--- Exercise prompt ---
Your task is to copy the lines from the line containing "Task: Click the" through the end of the listing below, both included, without any pictures.

--- Provided material ---
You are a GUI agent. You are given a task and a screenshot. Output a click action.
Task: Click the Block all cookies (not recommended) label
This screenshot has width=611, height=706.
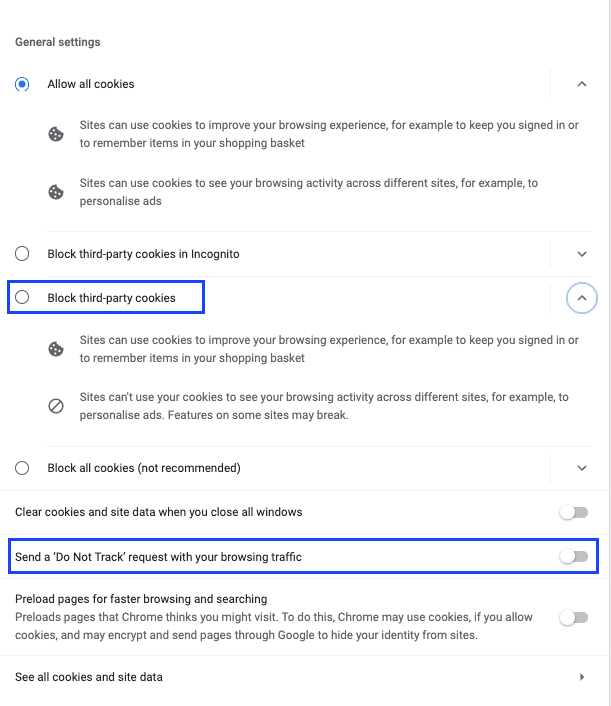[144, 468]
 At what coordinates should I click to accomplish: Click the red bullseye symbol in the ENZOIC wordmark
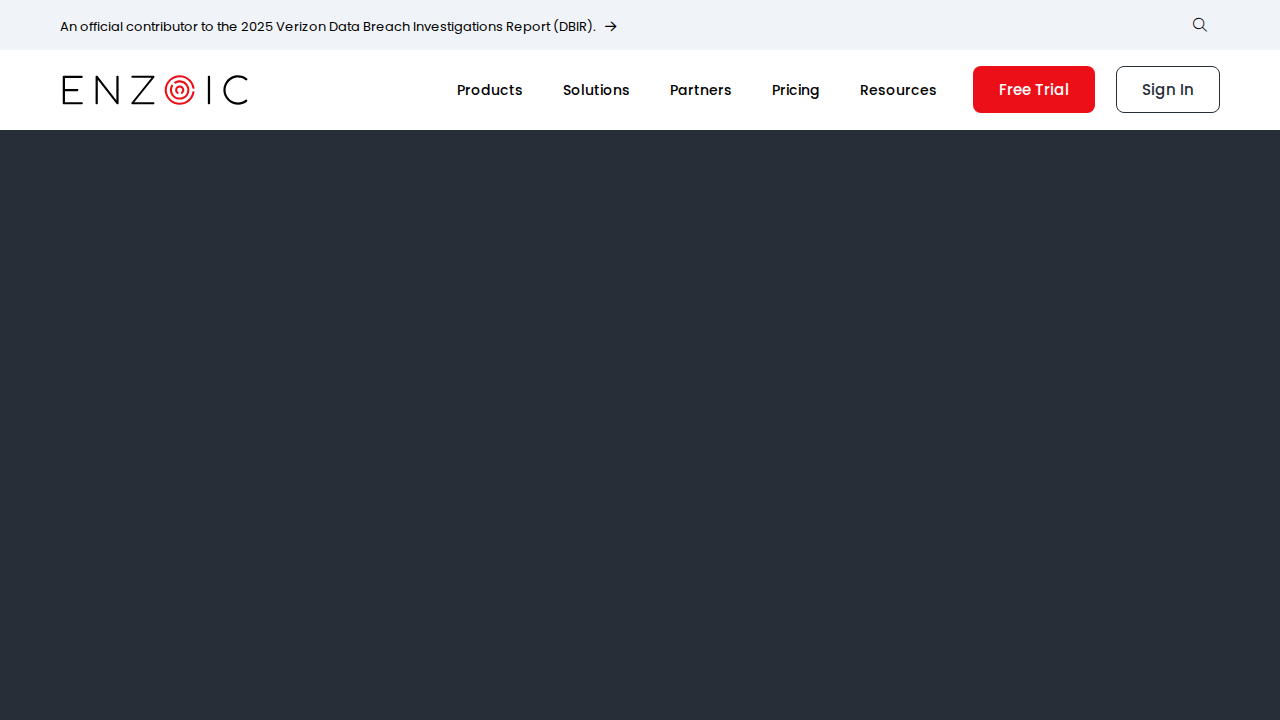tap(180, 89)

--- Answer ---
Task: Click the Block all cookies (not recommended) label
This screenshot has width=611, height=706.
[144, 468]
 At what coordinates should I click to accomplish: Click the red bullseye symbol in the ENZOIC wordmark
tap(180, 89)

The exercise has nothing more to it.